**Task instructions**
Copy the entries word for word, everything from the line containing "Given: Click the Trust Selected button" down to the line containing "[x=1807, y=343]", with both of those lines included. Leave the pictures out of your copy.

**Available records**
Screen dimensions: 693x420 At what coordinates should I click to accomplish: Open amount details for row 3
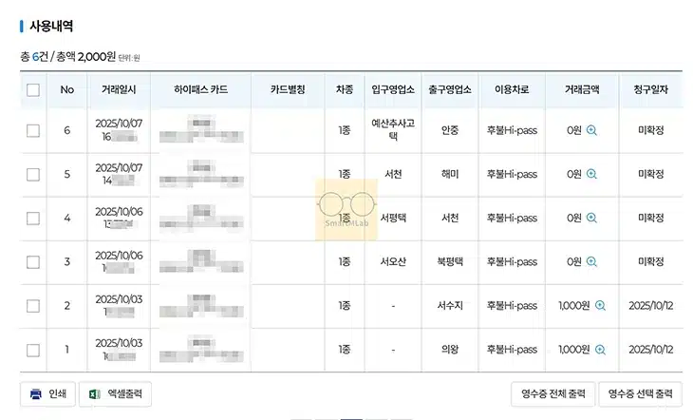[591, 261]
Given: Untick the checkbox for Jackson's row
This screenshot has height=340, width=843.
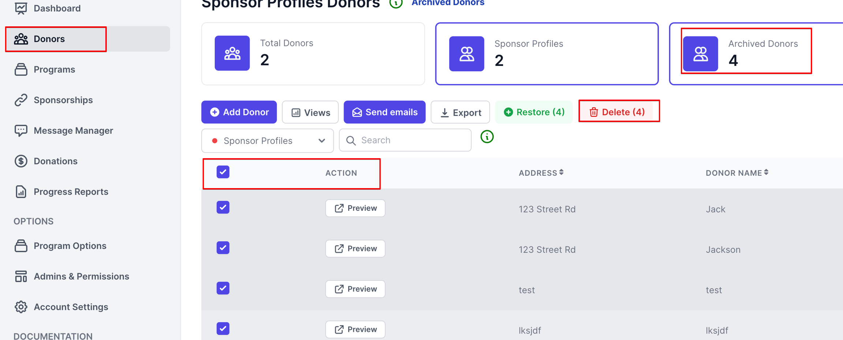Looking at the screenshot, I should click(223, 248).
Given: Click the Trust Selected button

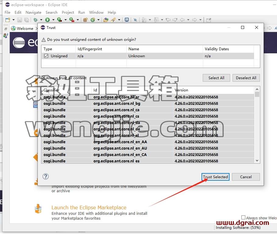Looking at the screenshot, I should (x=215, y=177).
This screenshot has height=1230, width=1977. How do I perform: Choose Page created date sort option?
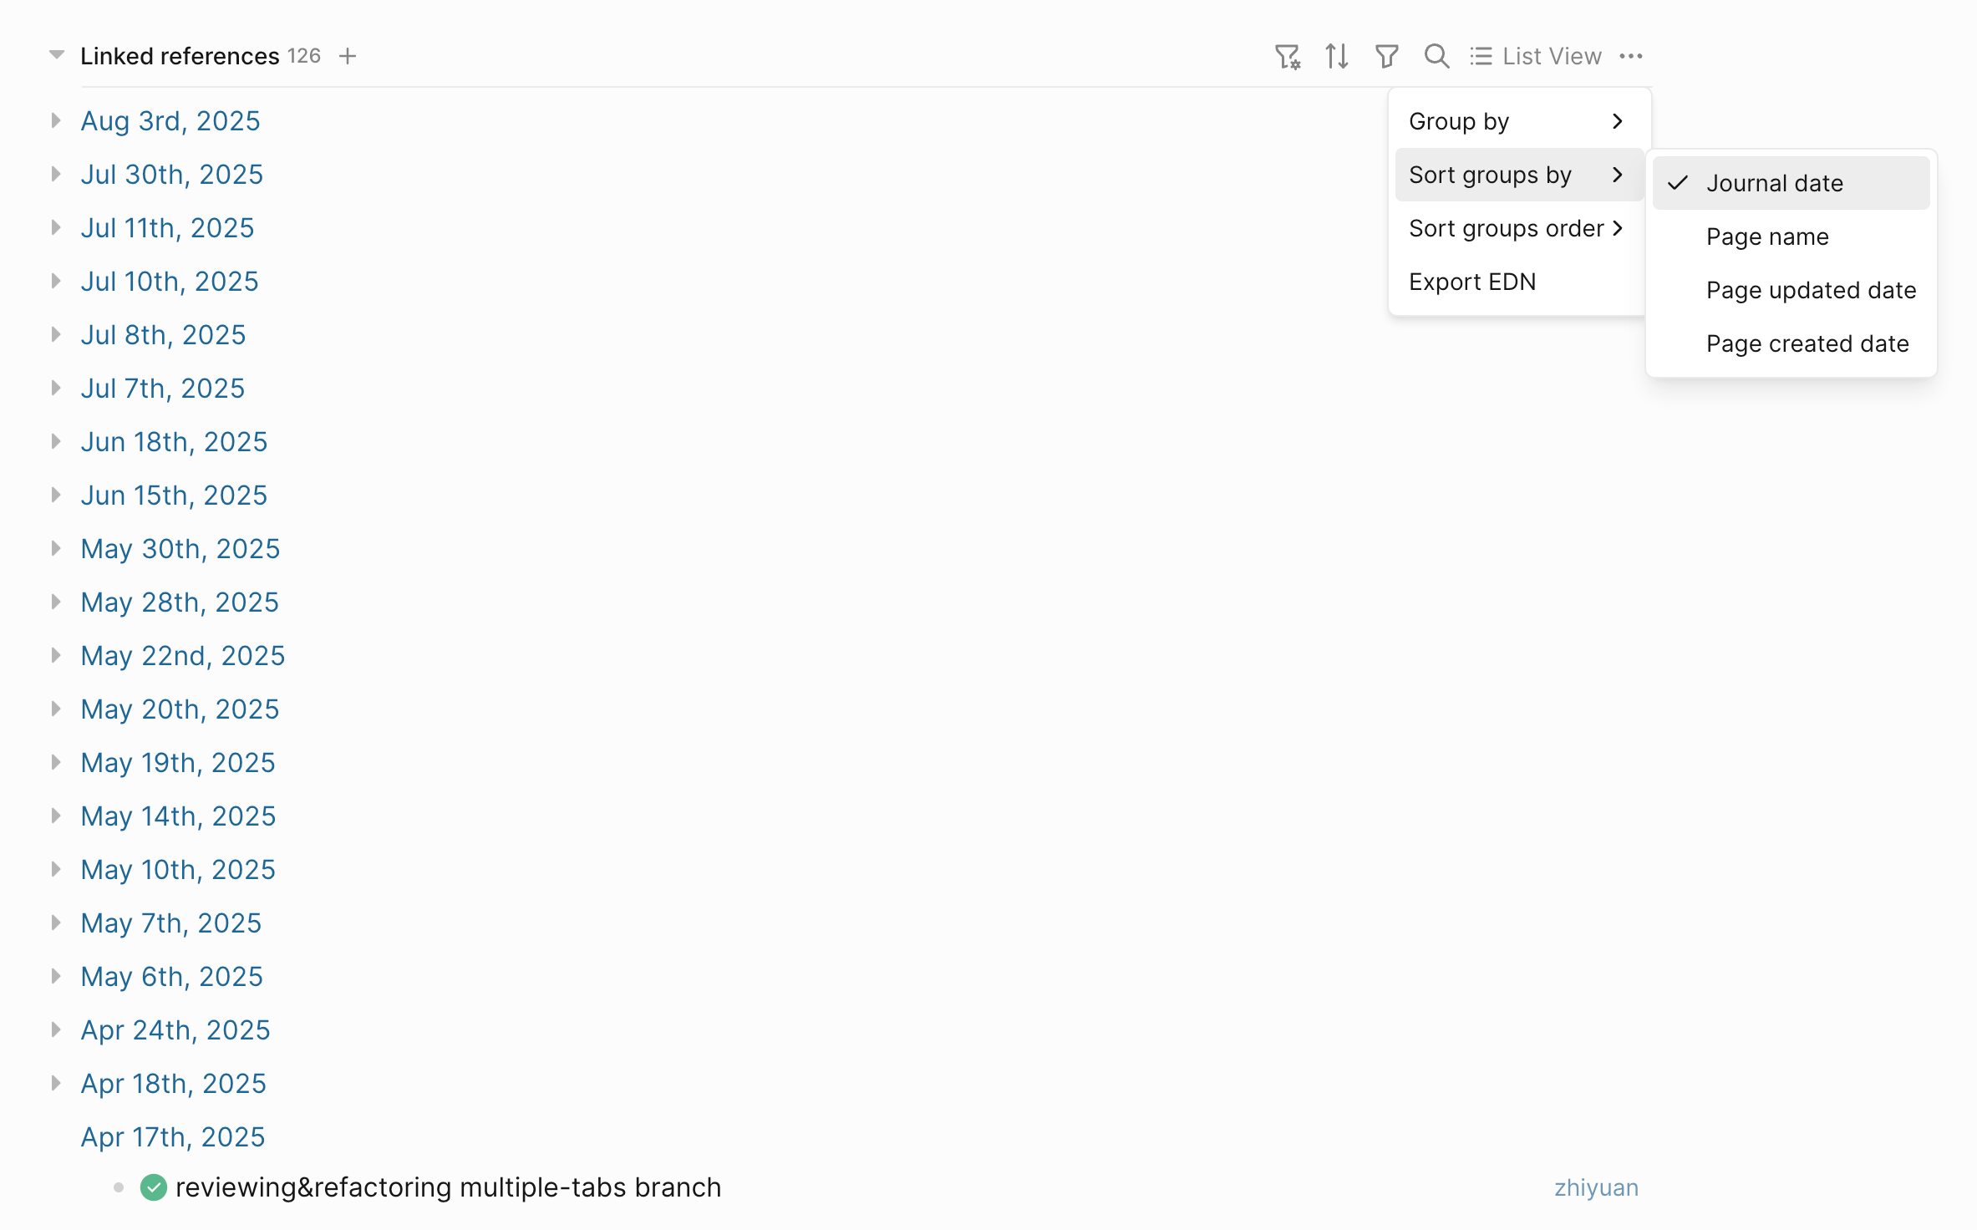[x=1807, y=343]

--

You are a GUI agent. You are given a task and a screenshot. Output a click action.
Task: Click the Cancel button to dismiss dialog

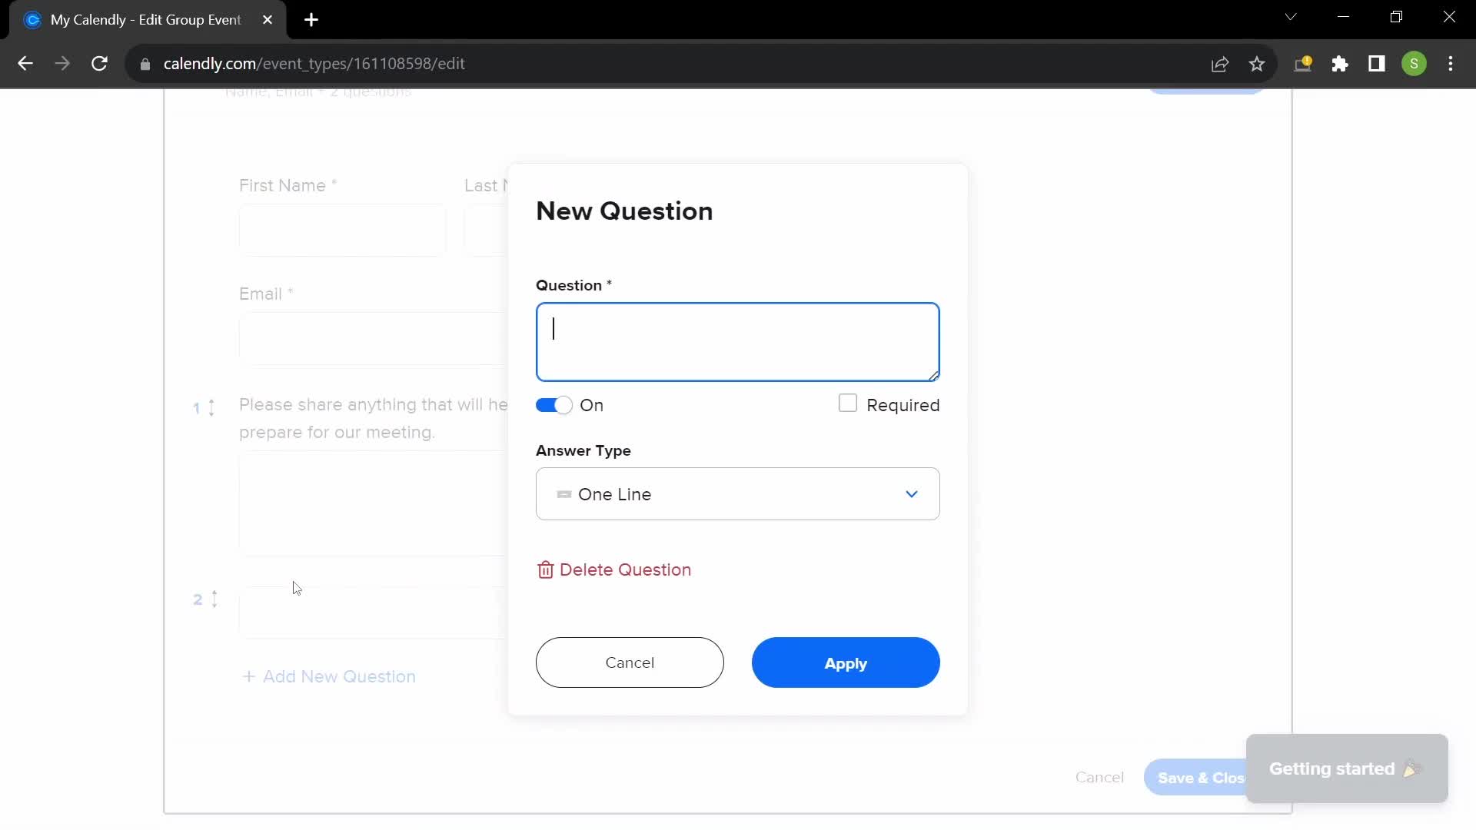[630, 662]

**Final result**
Given: Click the Trust Selected button

Looking at the screenshot, I should (x=215, y=177).
This screenshot has height=1230, width=1977. How do I perform: Choose Page created date sort option?
[x=1807, y=343]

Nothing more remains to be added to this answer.